Four visitors died when the 30-year-old ride malfunctioned on October 25, 2016, their raft colliding with another before flipping on its side.

An inquest into the deaths of Cindy Low, Kate Goodchild, her brother Luke Dorsett and his partner Roozi Araghi is being held at the Southport Coroners Court.

Paramedic John Clark told the inquest despite being aware of the gravity of the situation upon his arrival at the scene, he didn’t know how many people had been in the raft when he began assessing patients.

After hauling one person from the trench of the ride and attempting resuscitation, a fourth victim was revealed as water drained from the site.

Mr Clark said it was impossible for him to know how much time had passed from when he began work on the patient to the fourth victim being revealed.

“If I was to tell you a time I’d be completely guessing,” Mr Clark said on Wednesday.

Mr Clark, who no longer works for the park, is one of four ex-employees who have begun legal action against Dreamworld’s parent company Ardent Leisure for psychological injuries suffered in the tragedy’s aftermath.

The inquest was also shown a letter from a Dreamworld staff union representative to senior management advising the park to eliminate human error or simplify shutdown procedures on rides before the tragedy.

The letter was sent after a similar incident in November 2014 on the Thunder River Rapids ride where two rafts containing visitors collided.

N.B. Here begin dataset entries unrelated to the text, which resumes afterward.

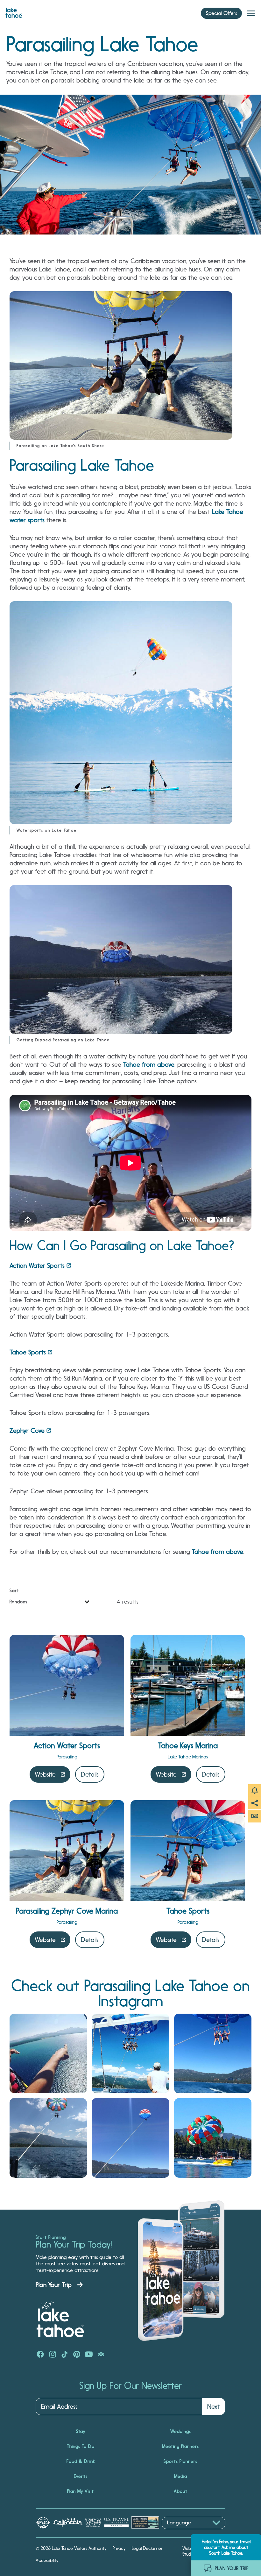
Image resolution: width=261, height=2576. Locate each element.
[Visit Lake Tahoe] (13, 11)
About (180, 2491)
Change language (180, 2532)
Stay (80, 2431)
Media (180, 2476)
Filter (16, 1591)
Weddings (180, 2431)
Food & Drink (81, 2461)
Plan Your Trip (54, 2285)
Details (90, 1774)
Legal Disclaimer (147, 2548)
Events (81, 2476)
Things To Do (81, 2446)
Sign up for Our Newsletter (130, 2385)
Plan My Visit (80, 2491)
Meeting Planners (180, 2446)
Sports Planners (180, 2461)
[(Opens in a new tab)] (48, 2053)
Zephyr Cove (27, 1430)
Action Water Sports (37, 1265)
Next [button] (213, 2406)
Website (45, 1774)
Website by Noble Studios (198, 2551)
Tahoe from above (148, 1064)
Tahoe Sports (28, 1352)
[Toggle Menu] (251, 13)
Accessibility (47, 2560)
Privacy (119, 2548)
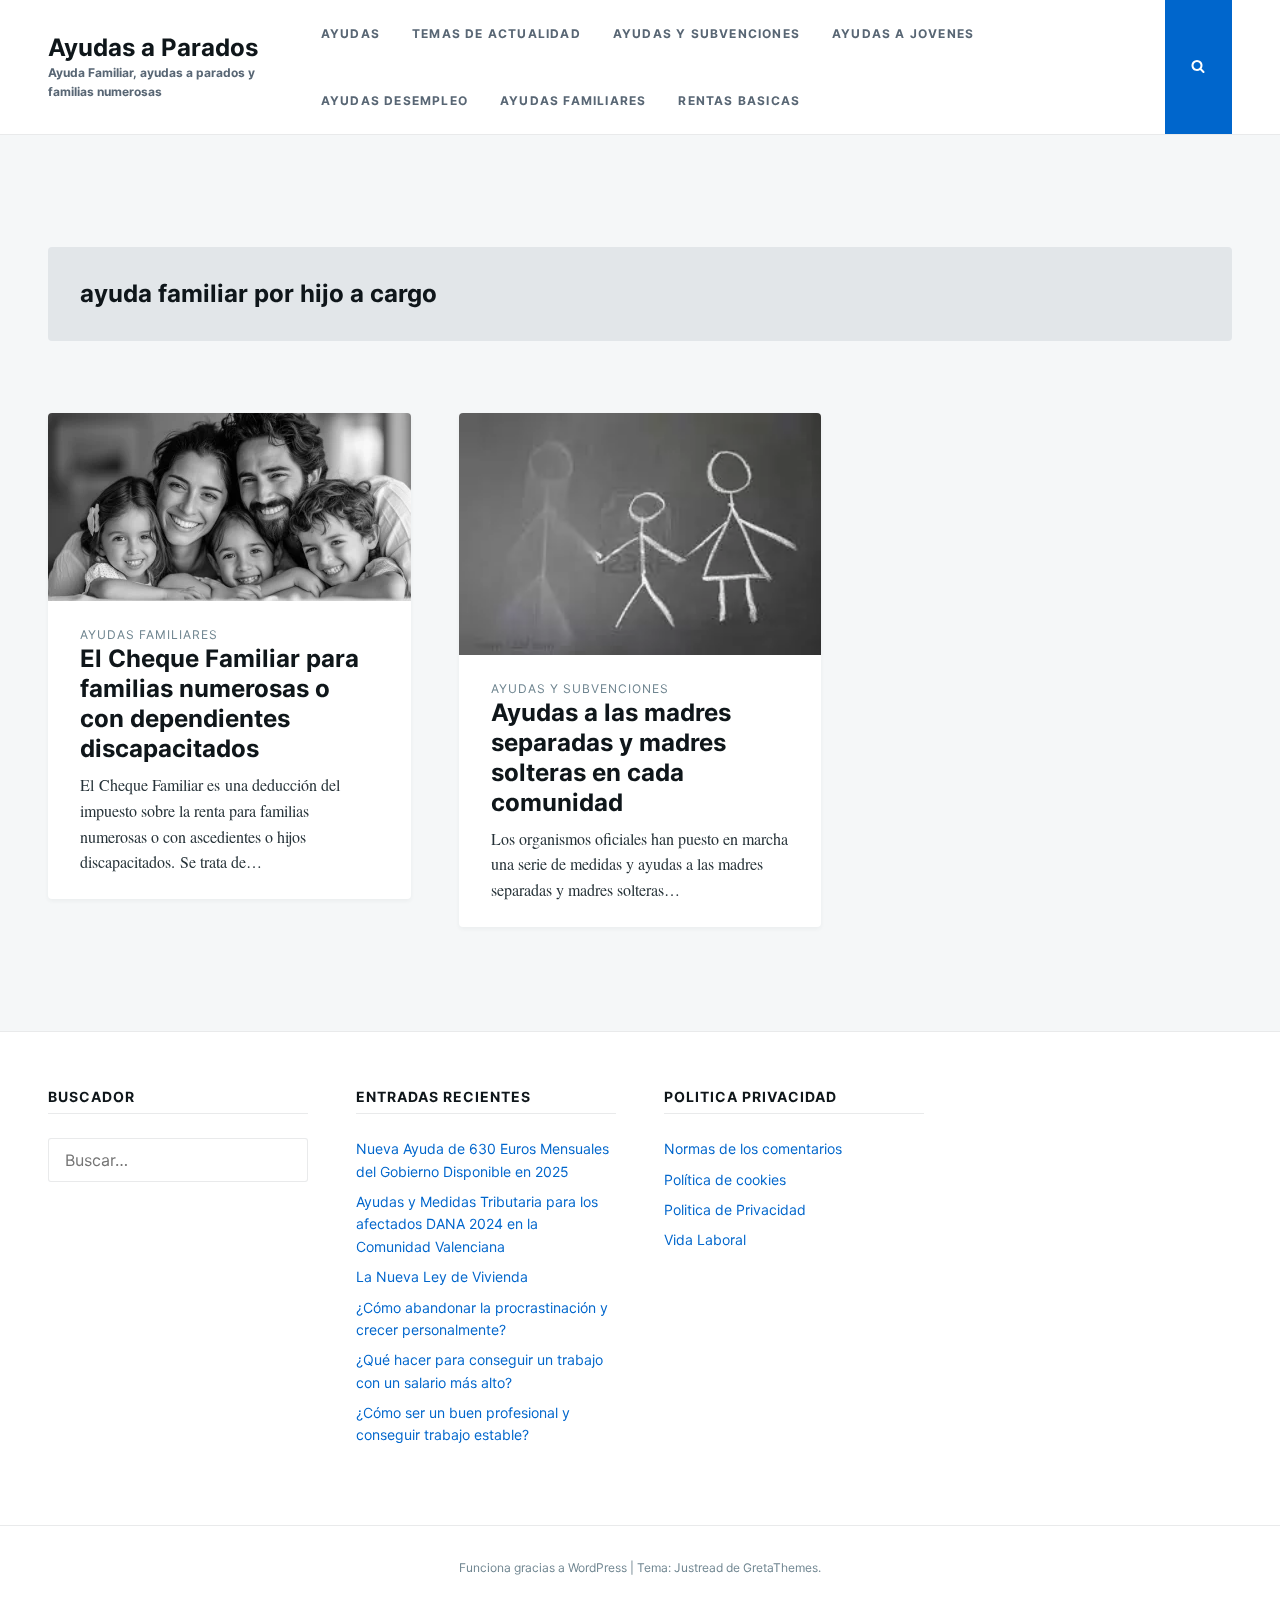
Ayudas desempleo (394, 100)
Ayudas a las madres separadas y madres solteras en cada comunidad (611, 757)
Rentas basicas (739, 100)
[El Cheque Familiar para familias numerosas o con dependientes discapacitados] (229, 507)
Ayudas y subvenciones (706, 33)
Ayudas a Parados (153, 47)
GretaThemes (780, 1567)
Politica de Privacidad (735, 1209)
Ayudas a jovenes (903, 33)
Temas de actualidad (496, 33)
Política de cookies (725, 1179)
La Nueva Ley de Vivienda (442, 1276)
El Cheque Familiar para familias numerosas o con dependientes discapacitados (219, 703)
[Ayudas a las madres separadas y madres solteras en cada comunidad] (640, 533)
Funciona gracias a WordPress (544, 1567)
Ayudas (350, 33)
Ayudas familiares (573, 100)
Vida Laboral (705, 1239)
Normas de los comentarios (753, 1148)
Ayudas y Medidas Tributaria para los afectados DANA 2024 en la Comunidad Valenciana (477, 1224)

No one was injured in that incident but ride operator Stephen Buss was sacked for breaching park safety protocols.

In the letter the park is warned “some staff believe that supervisors are out to get them” and this was affecting performance.

The letter concludes the reliance on staff to shut down rides in emergencies increased the likelihood of incidents and it was advisable to “eliminate human error”.

It suggested the park should have just one button for staff to hit in an emergency shutdown.

At the time of Mr Buss’s termination, staff needed to hit four buttons in a sequence to correctly shut down the ride.

Mr Buss told the inquest he didn’t have an issue with the four-button procedure but conceded a single button shut down would “eliminate a time problem”.

Mr Buss said he was “confused” when he saw television footage of the 2016 tragedy, as shutting down the conveyor in an emergency had been “drummed” into him during his training.

“I don’t know why (the ride) wasn’t stopped,” he said.

Mr Buss also said he never undertook a practical emergency drill during his eight years at Dreamworld.